Decisions to give or refuse children a much-wanted treat are not always
easy for parents to grapple with. If asked, the Porcelli's may have had
no difficulty in saying no. They might have agreed that their child
should have this opportunity. Mr McRae was an experienced and competent
pilot. What greater reassurance can anxious parents have that the pilot's
own son is also on board? Many parents doubtless would have given consent
had the opportunity been afforded their child and could not be criticised
for doing so. However, most parents and guardians who hand their child
over into another's care for however limited a time would, in my view,
have an expectation that the adult responsible for them would seek their
consent before embarking with them upon any unforeseen, unforewarned event,
particularly if it involved risks. It may be a mark of how casually and
routinely Mr McRae regarded the use of his helicopter that he took no
steps to seek such permission, but most parents, in my view, would regard
it as appropriate to be asked before another takes their child on a car
journey, a swimming trip, or indeed any deviation from the expected play
date at home. There are good and cogent reasons behind such an
expectation: parents can give vital information about the child and his
ability to enjoy the proposed outing; there may be safety considerations;
there may be family boundaries crossed; the list goes on. Parents should
have the opportunity to say no in respect of their child. The Porcellis
were denied this.
- However, in the
absence of unambiguous evidence that Ben would have been refused
permission to participate in the flight, it is not open to me to make a
finding in terms of Section 6(1) (c). If permission had been granted, as
it could have been, Ben would have been on the flight. The granting of
that permission would not have been open to criticism.

## Data lines
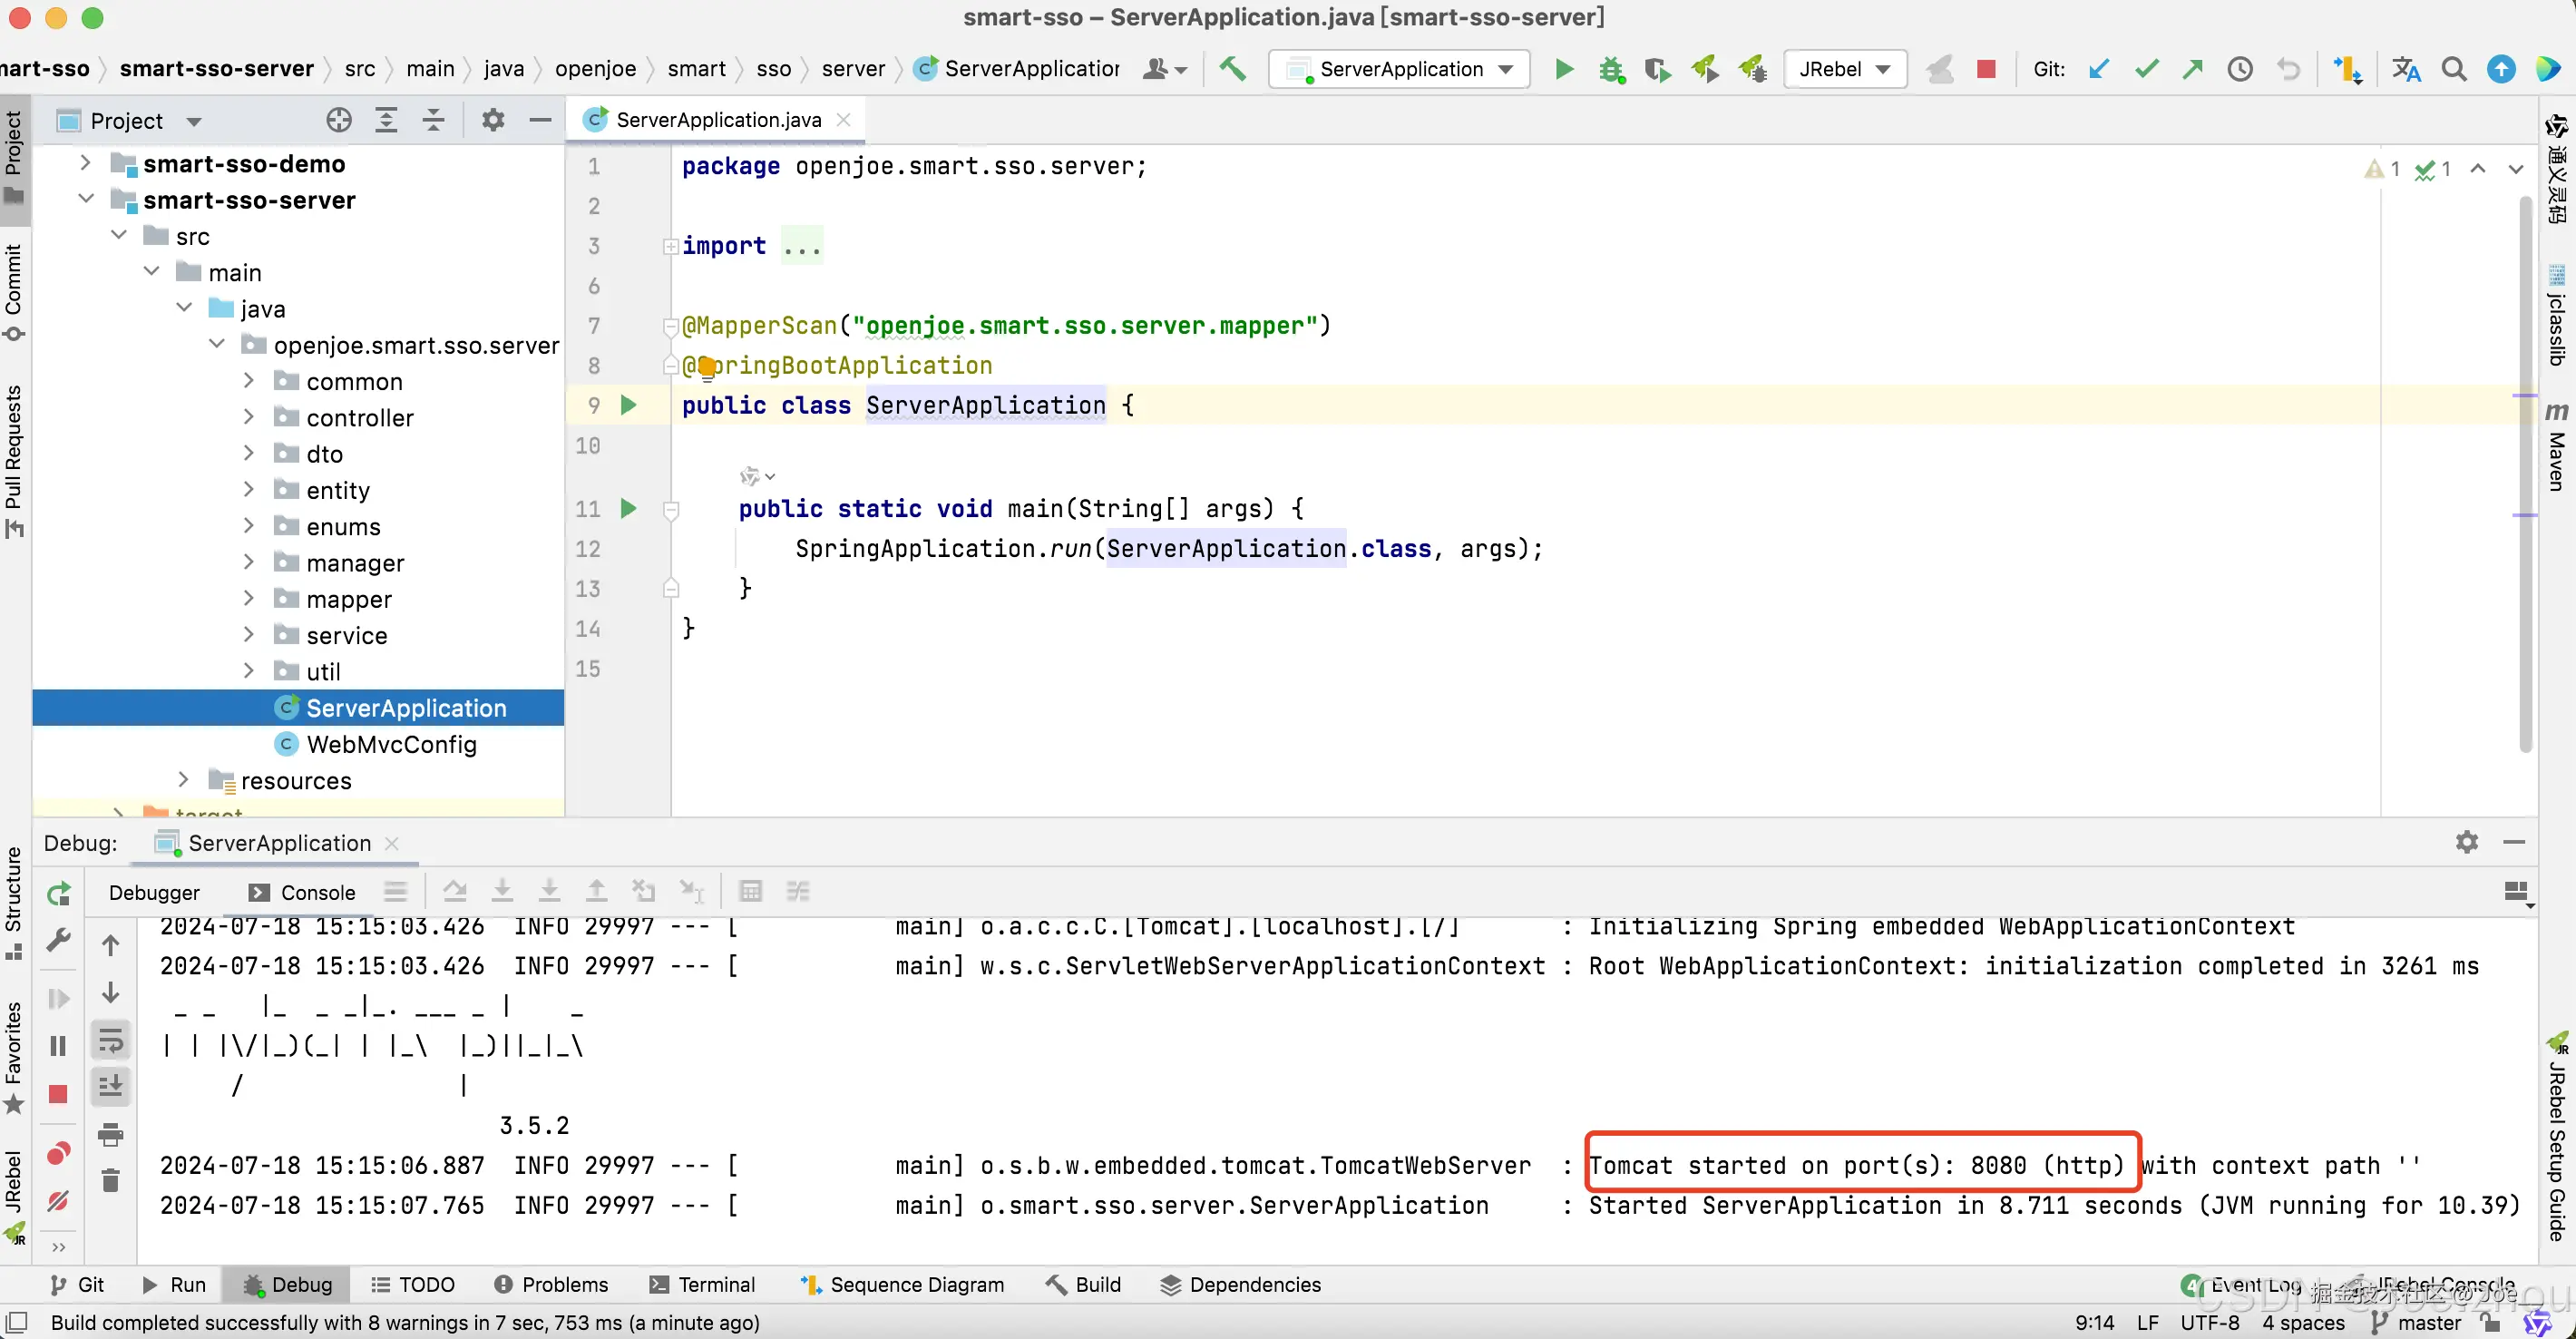Expand the controller package folder

tap(249, 418)
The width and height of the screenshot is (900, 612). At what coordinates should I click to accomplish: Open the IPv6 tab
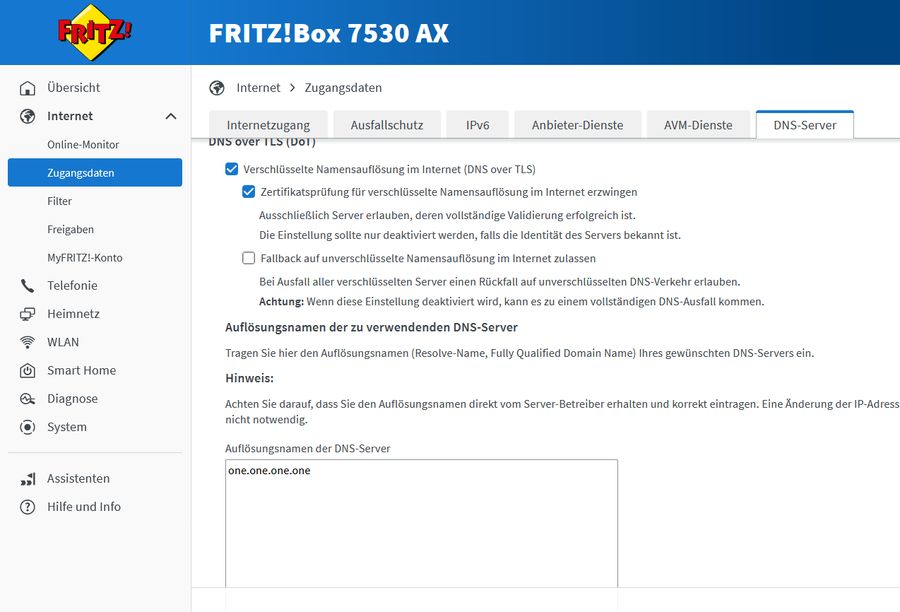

## Written tasks
[a] Rewrite the part of the passage on parental consent that opens with the words containing "- However, in" and closes with "open to criticism.", changing "permission" to "consent".
[b] Write what comes next in the passage on parental consent for the helicopter flight, starting after its final sentence.

## Final results
[a]
- However, in the
absence of unambiguous evidence that Ben would have been refused
consent to participate in the flight, it is not open to me to make a
finding in terms of Section 6(1) (c). If consent had been granted, as
it could have been, Ben would have been on the flight. The granting of
that consent would not have been open to criticism.

[b]
- Nor am I in a
position to make a finding that the Civil Aviation Authority should consider
regulation of this matter. There is simply insufficient evidence before
me to entitle me to make such a finding. Regulation can be a blunt
instrument and it should only be imposed when there is certainty about its
purpose and its result, and a careful consideration of possible unforeseen
and unintentional consequences undertaken. I suspect, but do not know,
that commercial aviators require parental consent already. In the absence
of any focus on this issue during the Inquiry, except insofar as already
related, I do not have the evidential basis to determine whether there
exists a significant problem in relation to children being carried without
parental consent, whether mandatory prior consent would be a proportionate
and reasonable response, how such regulation would sit with carriage in
other forms of transport and so on. I also do not know whether or not in
this case that any such regulation would necessarily have been complied
with, in circumstances where so many other requirements were not.
FLIGHT DATA RECORDERS
- The Crown seeks a
finding that "all aircraft should be fitted with flight data recorder to
include voice and video recording together with instrumentation
recording." They are supported in this by the McRae family.
- They base this
submission upon the evidence of Mr Fairbanks and Mr Robinson of the AAIB
and of Mr Connolly. Mr Robinson explained that there is currently no
requirement in the U.K or elsewhere for any type of flight data recording
device to be installed in private aircraft of this weight. It is
compulsory in public transport operations where 9 or more passengers are
being carried. He agreed that given the uncertainty surrounding the cause
of the crash it would have been helpful if any information of this type
had been available for consideration as part of the overall investigation.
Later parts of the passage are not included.